- Born: Festus Ayodele Adefiranye
- Education: University of Lagos
- Predecessor: Mayowa Samuel Akinfolarin
- Political party: All Progressives Congress (APC)
- Website: https://www.festusadefiranye.com.ng/

= Festus Ayodele Adefiranye =

Nigerian politician and engineer

Festus Ayodele Adefiranye is a former telecommunication engineer, a Nigerian politician and a Member of the House of Representative in the 10th Nigerian National Assembly representing the people of Ileoluji/Okeigbo & Odigbo Federal Constituency. He is from Okeigbo in Ile-Oluji/Okeigbo Local Government of Ondo State.

Festus Ayodele Adefiranye is also a former member of the Ondo State House of Assembly where he contested and won to represent the Ileoluji/Okeigbo State Constituency under the ruling All Progressives Congress(APC). He was Chairman, House Committee on Human Capital Development, Public Accounts and Deputy Chief Whip of the Ondo State House of Assembly between 2019 and 2023.

== Early life and education ==
Festus Ayodele Adefiranye was born in Okeigbo, Ondo State, Nigeria. He had his elementary and secondary educations in Okeigbo before proceeding to then Federal School of Arts and Science Ondo in 1988 for his higher school certificate (HSC). He graduated from the prestigious University of Lagos, Akoka where he studied Applied Physics Electronics and a Master's in Business Administration (MBA) from the Ladoke Akintola University of Technology, Ogbomosho.

== Political life ==
Adefiranye was a Member of the Governing Council of Federal Polytechnic, Oko, Anambra State between May 2017 and March 2019.

In 2019, Adefiranye contested and won the election to represent the Ileoluji/Okeigbo State Constituency in the Ondo State House of Assembly on the platform of the All Progressives Congress(APC). At the State Assembly, he was the Deputy Chief Whip and Chairman of House Committee on Public Accounts and Human Capital Developments.

In 2022, he expressed interest in contesting the House of Representative Election to represent the Ile-Oluji/ Okeigbo/Odigbo Federal Constituency in the February 25, 2023 National Assembly Elections on the platform of the All Progressives Congress (APC). He was declared the winner of the election by the Independent National Electoral Commission (INEC).

=== Bills and Motions Moved ===
Festus Ayodele Adefiranye has sponsored and moved motions since his inauguration as a Member of the House of Representatives in the 10th Nigeria National Assembly.

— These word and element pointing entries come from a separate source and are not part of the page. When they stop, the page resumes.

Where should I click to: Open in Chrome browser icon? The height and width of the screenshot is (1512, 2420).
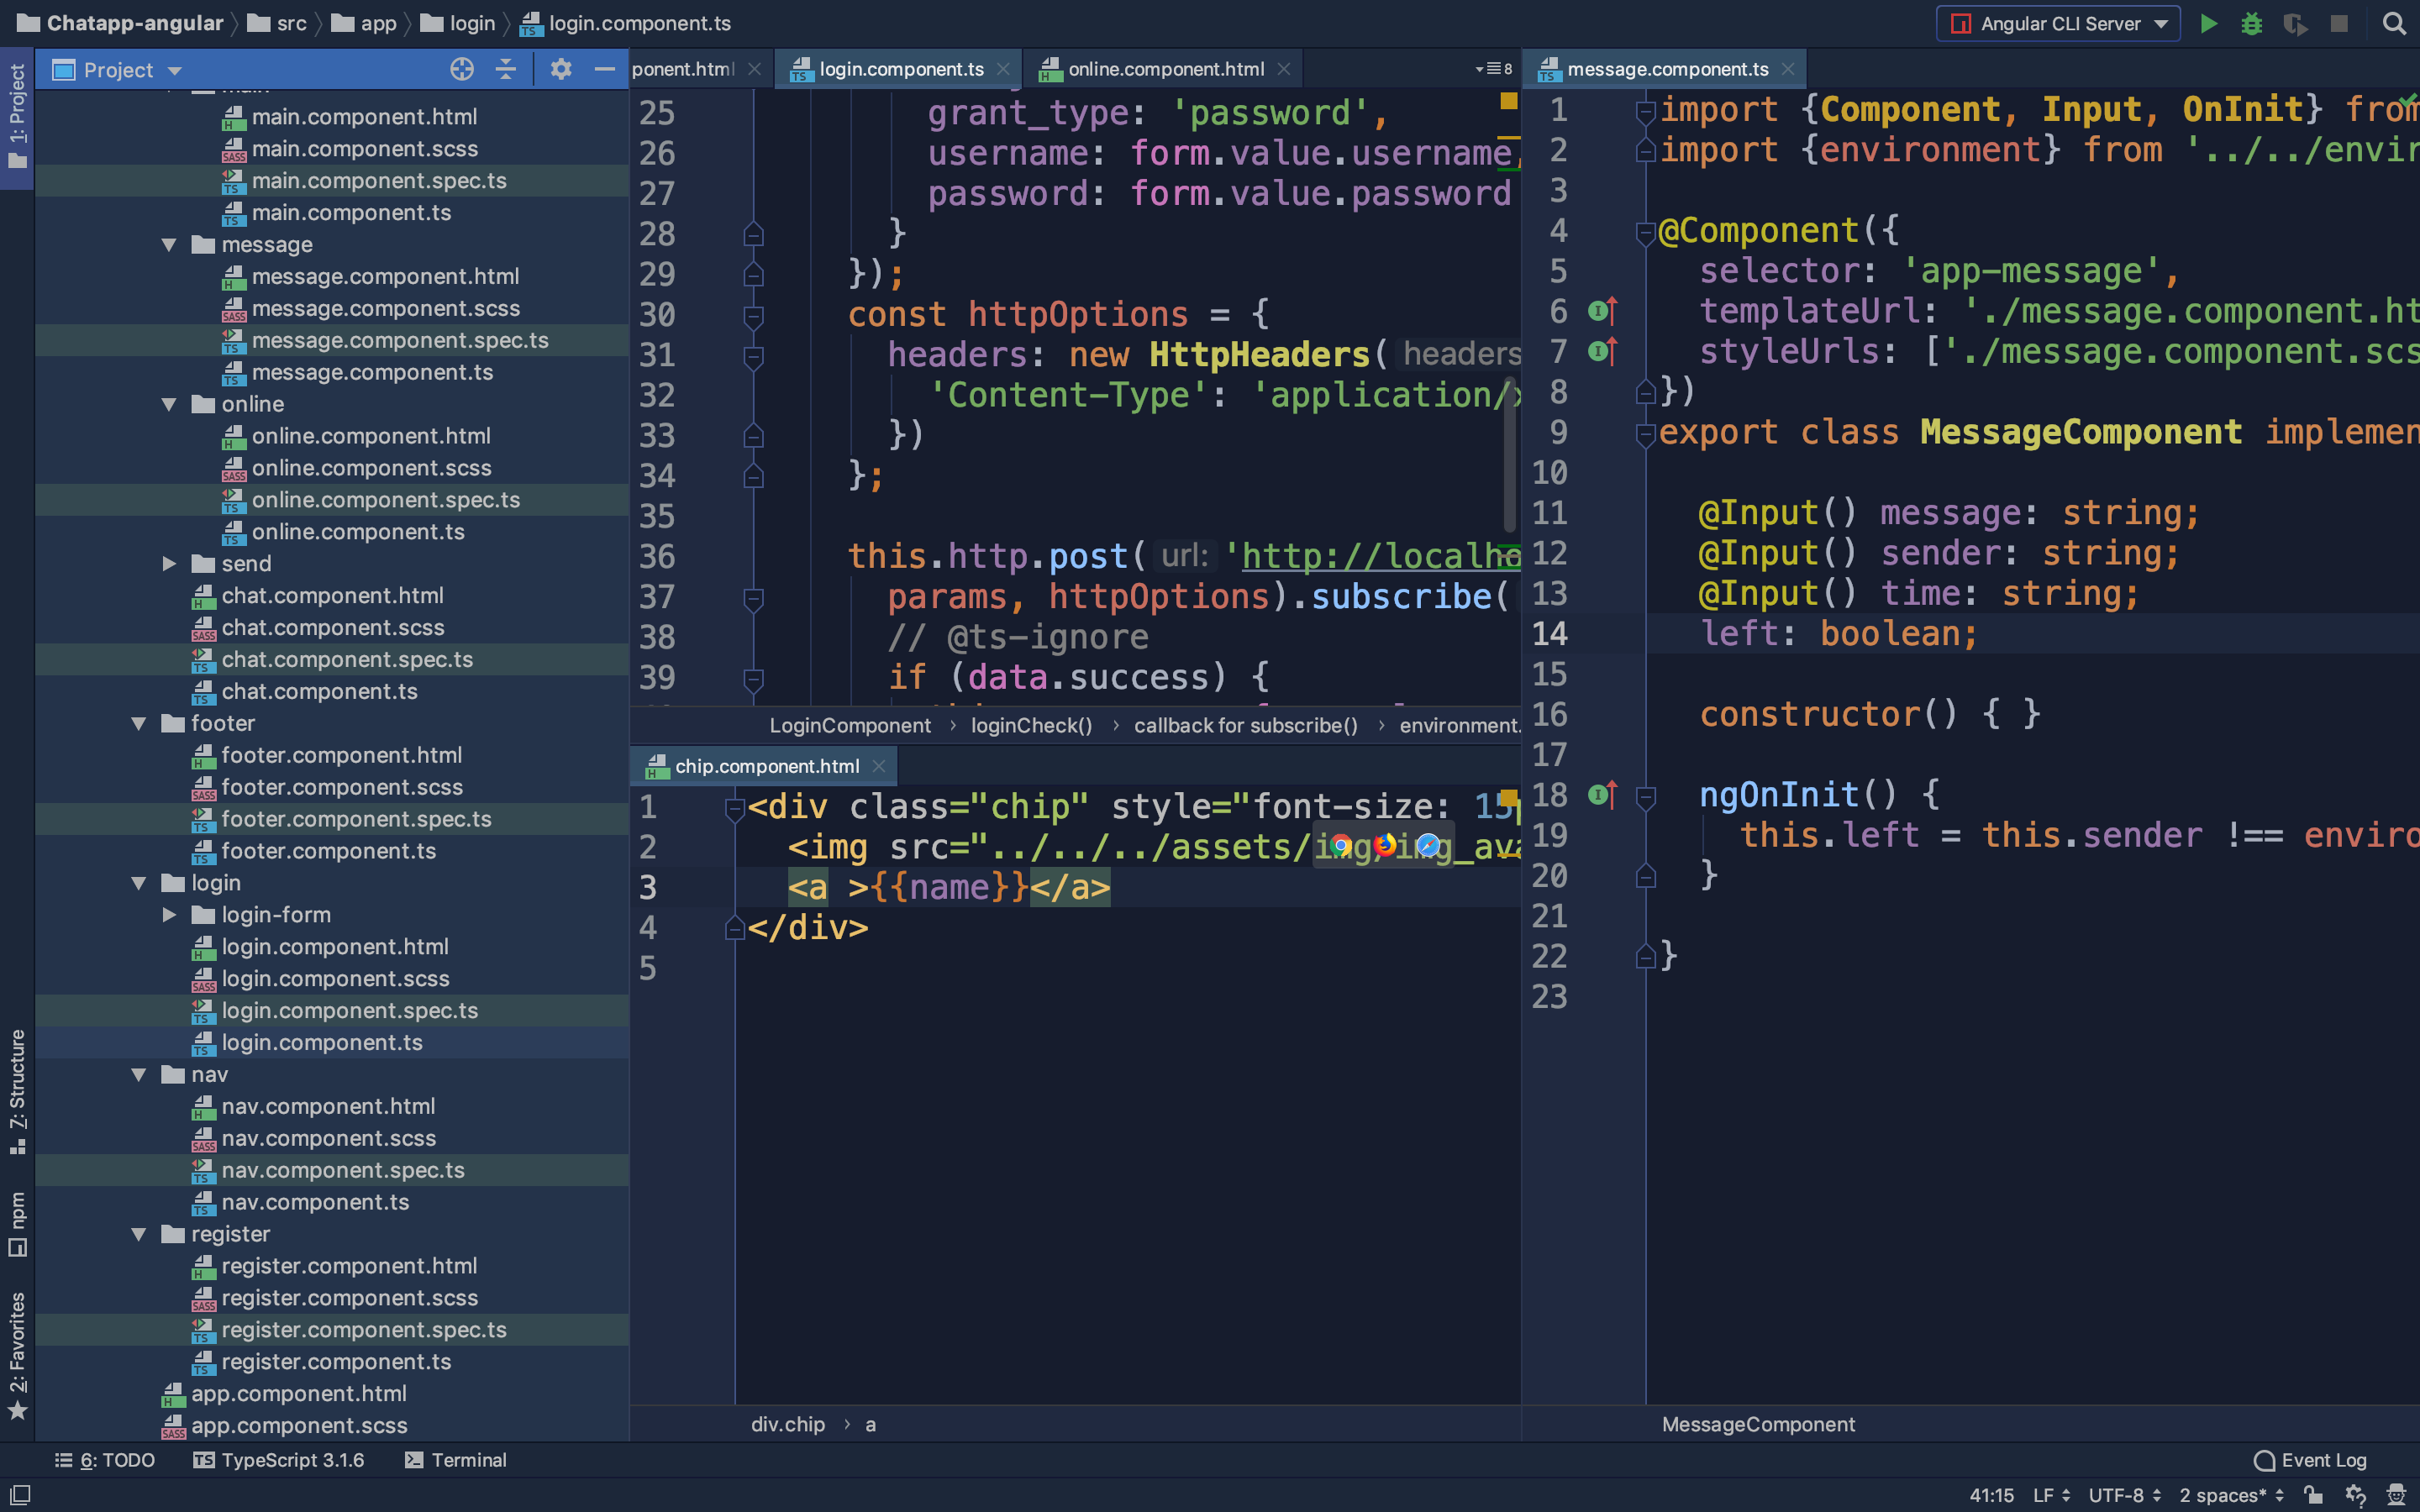(x=1341, y=846)
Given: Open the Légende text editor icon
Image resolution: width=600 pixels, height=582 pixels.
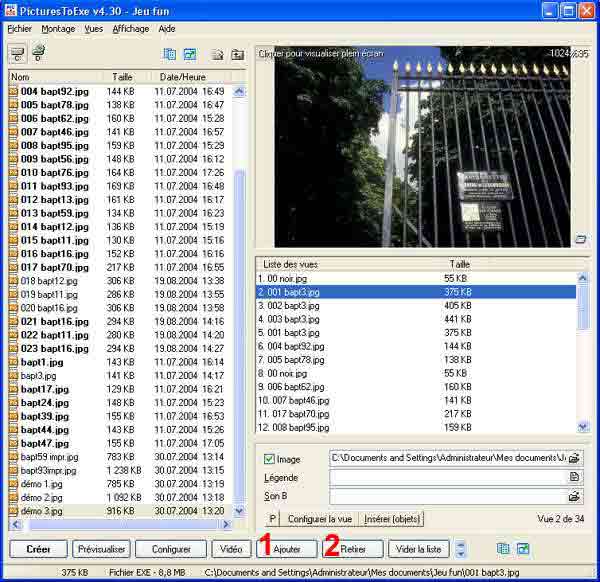Looking at the screenshot, I should click(574, 477).
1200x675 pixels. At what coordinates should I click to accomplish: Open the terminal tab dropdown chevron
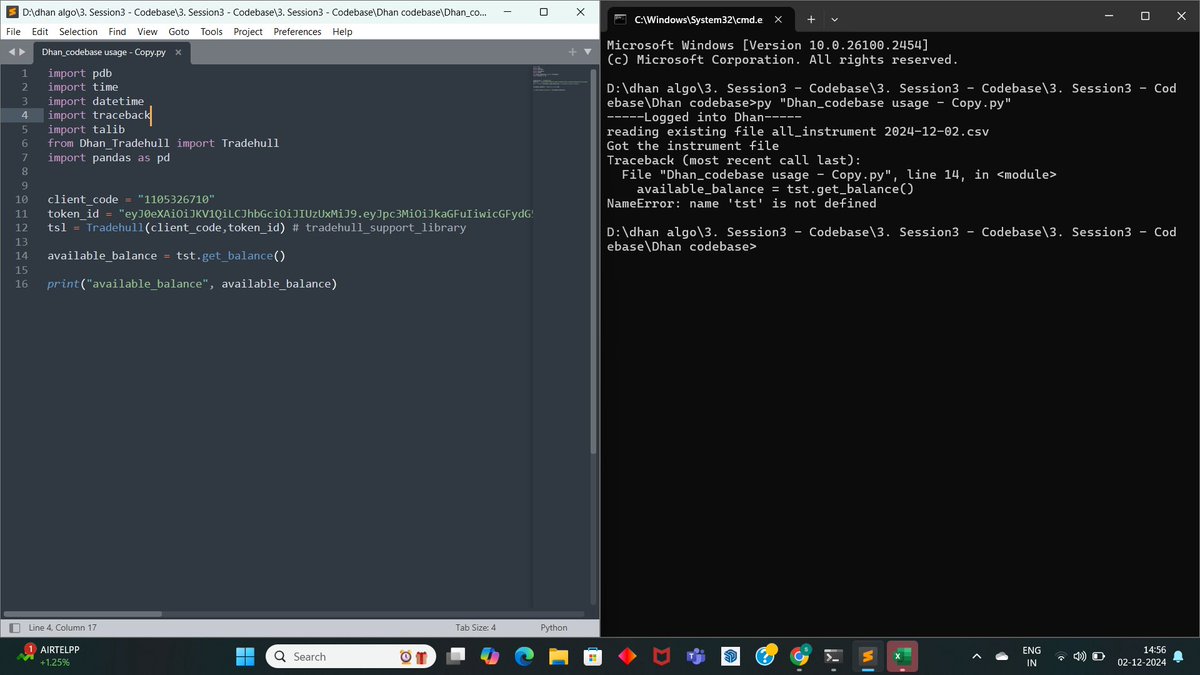835,18
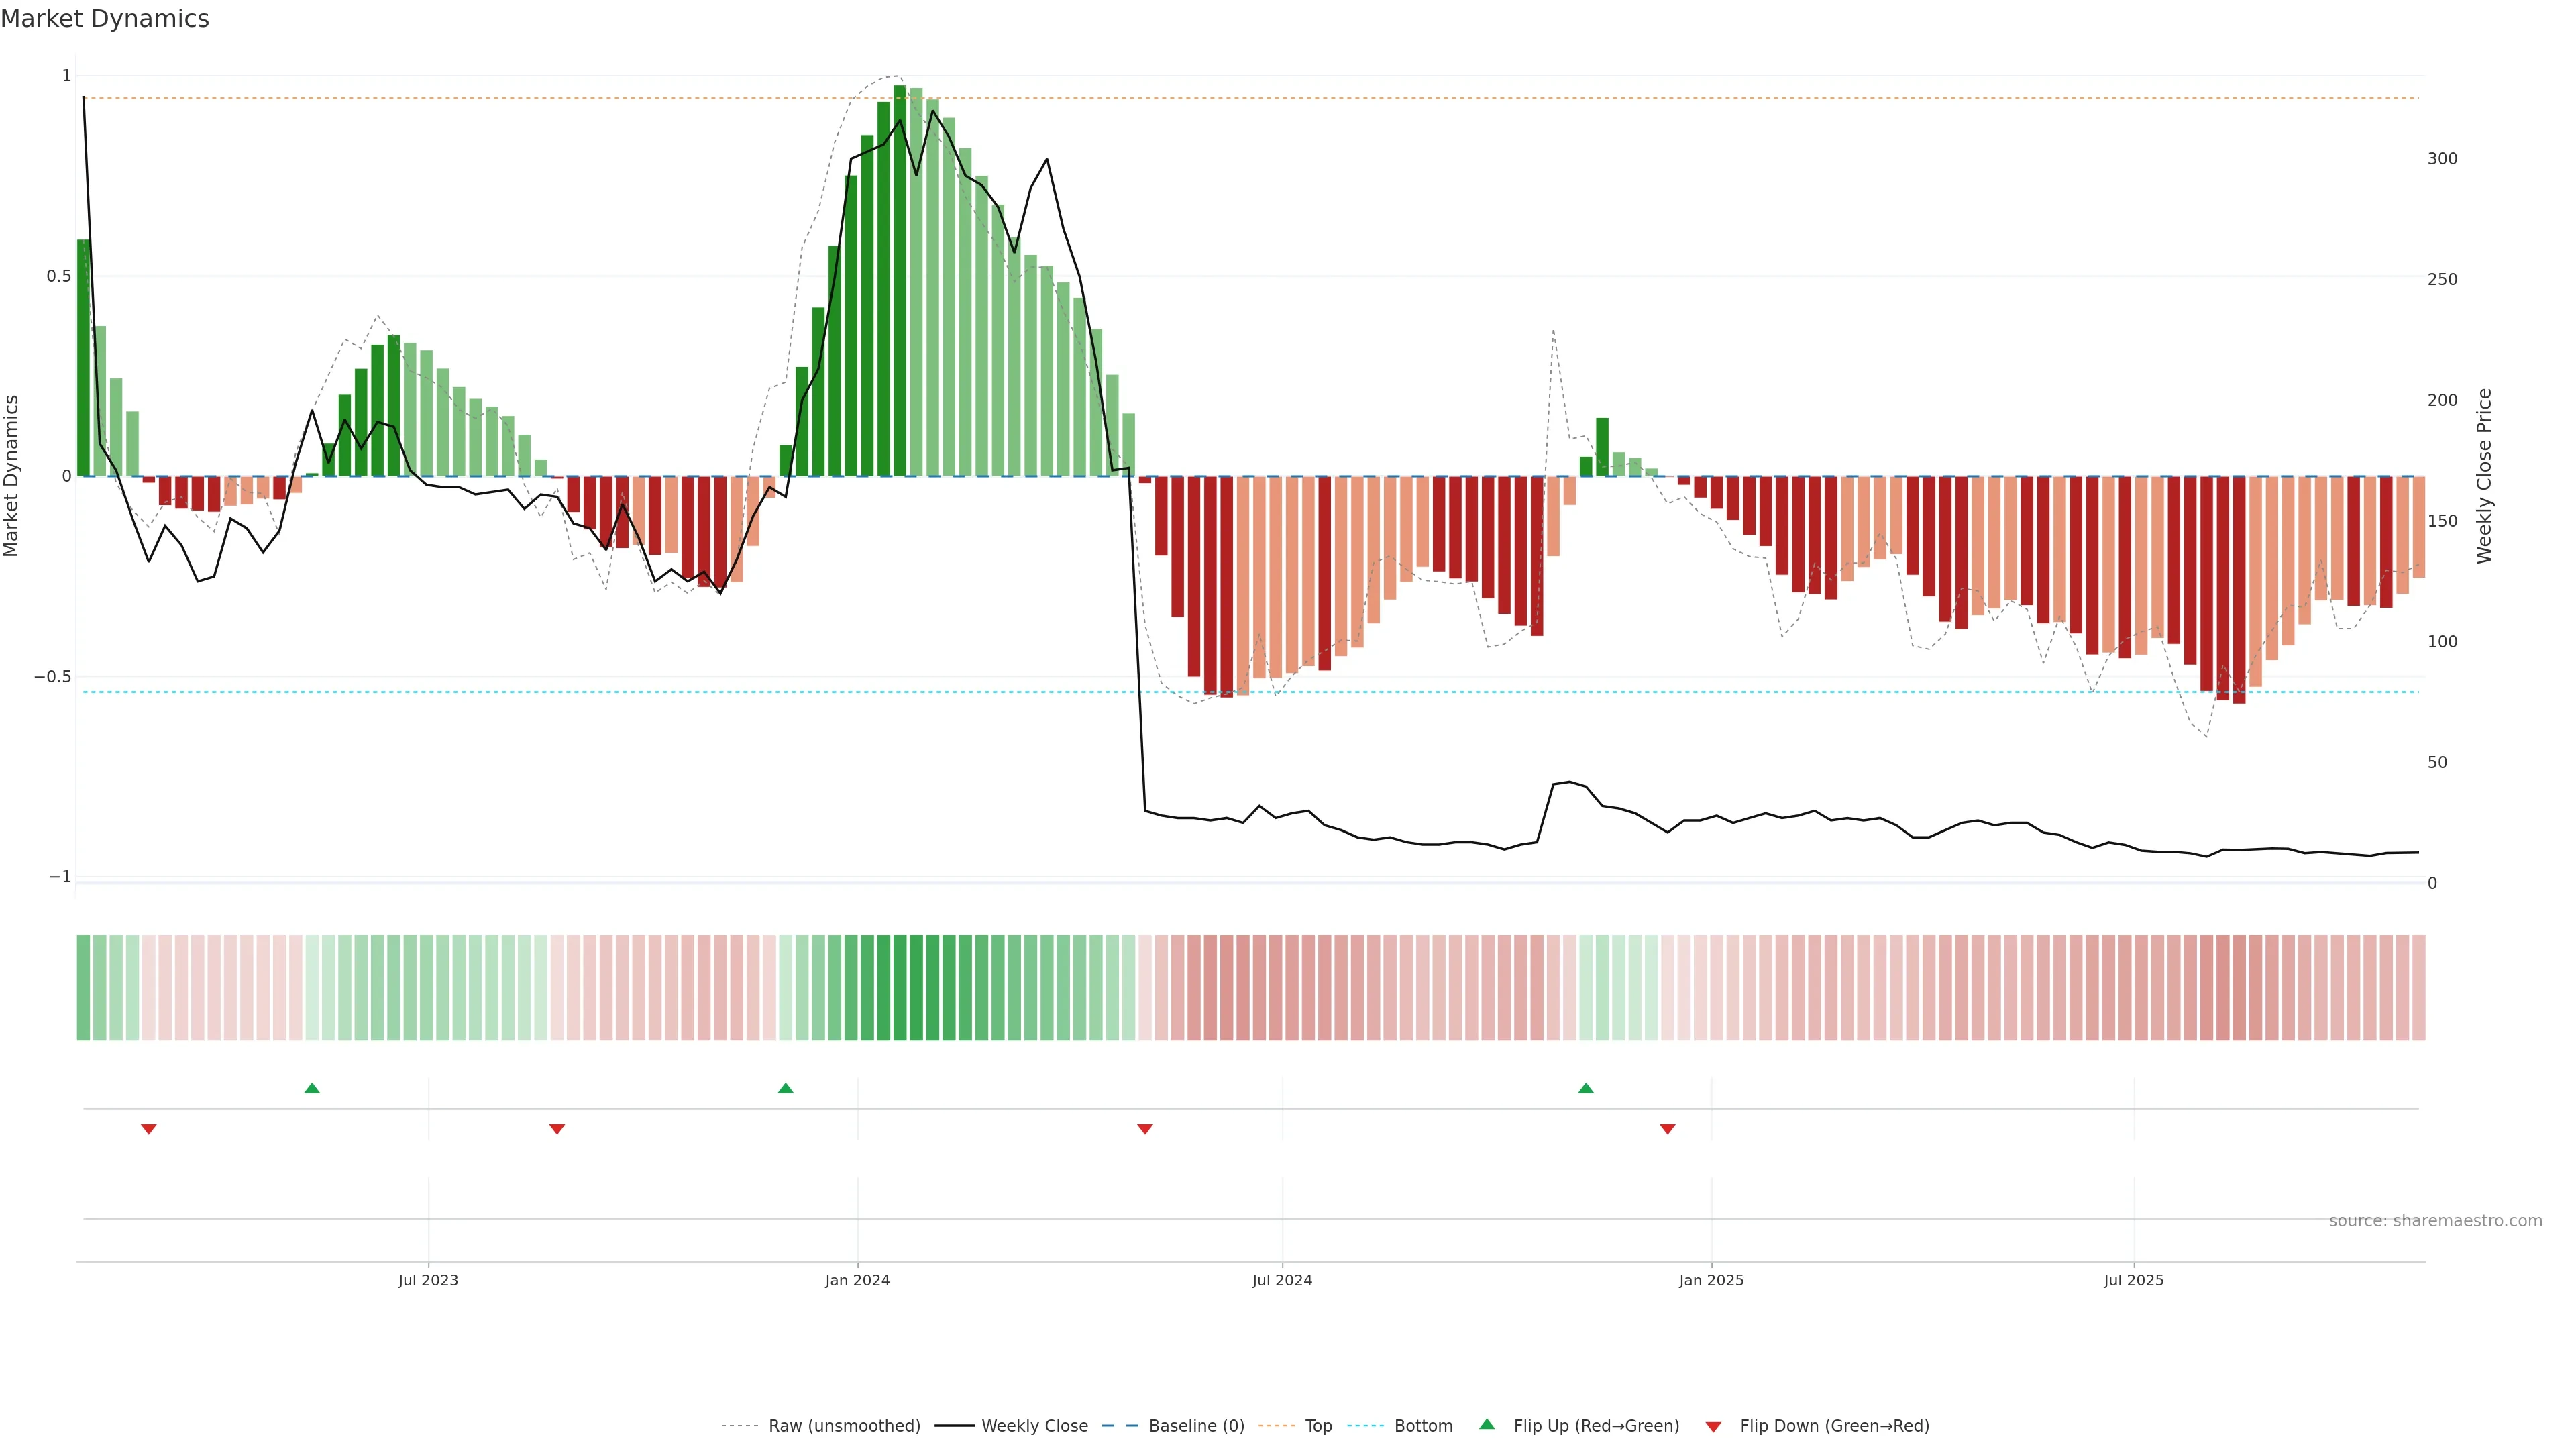Click the Market Dynamics chart title
2576x1449 pixels.
pyautogui.click(x=105, y=19)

One of such motions include, A Need for Rehabilitation and Dualization of Ore-Ondo-Akure Federal Road."

Others are, " Fuel Tanker Explosion At Ore In Odigbo Local Government Of Ondo State That Claimed 30 Lives" and "The Need for Immediate Completion Of The Okeigbo – Igbo Olodumare Power Project In Ile Oluji/ Okeigbo Local Government Area of Ondo State."

On October 25, 2023, Adefiranye sponsored a bill for an "Act To Provide For The Establishment Of The Federal College Of Nursing And Midwifery Okeigbo, Ondo State."

== Personal life ==
Festus Ayodele Adefiranye is married with children.

== Awards and recognitions ==
Adefiranye has won several awards including Excellent Service Award by The International Association of Lions Clubs (Ikeja Metro Lions Club, District 404-2), One Star Fellow by Lions Club District 404B-2, Okeigbo Man Of The Year (2006) by Okeigbo Day Celebration, Distinguished Ambassador (2006) by Okeigbo Grammar School Golden Jubillee, Philanthropist Award (2010) by Okesa Youth Association and Merit Award (2014) by National Association of Okeigbo Student among others.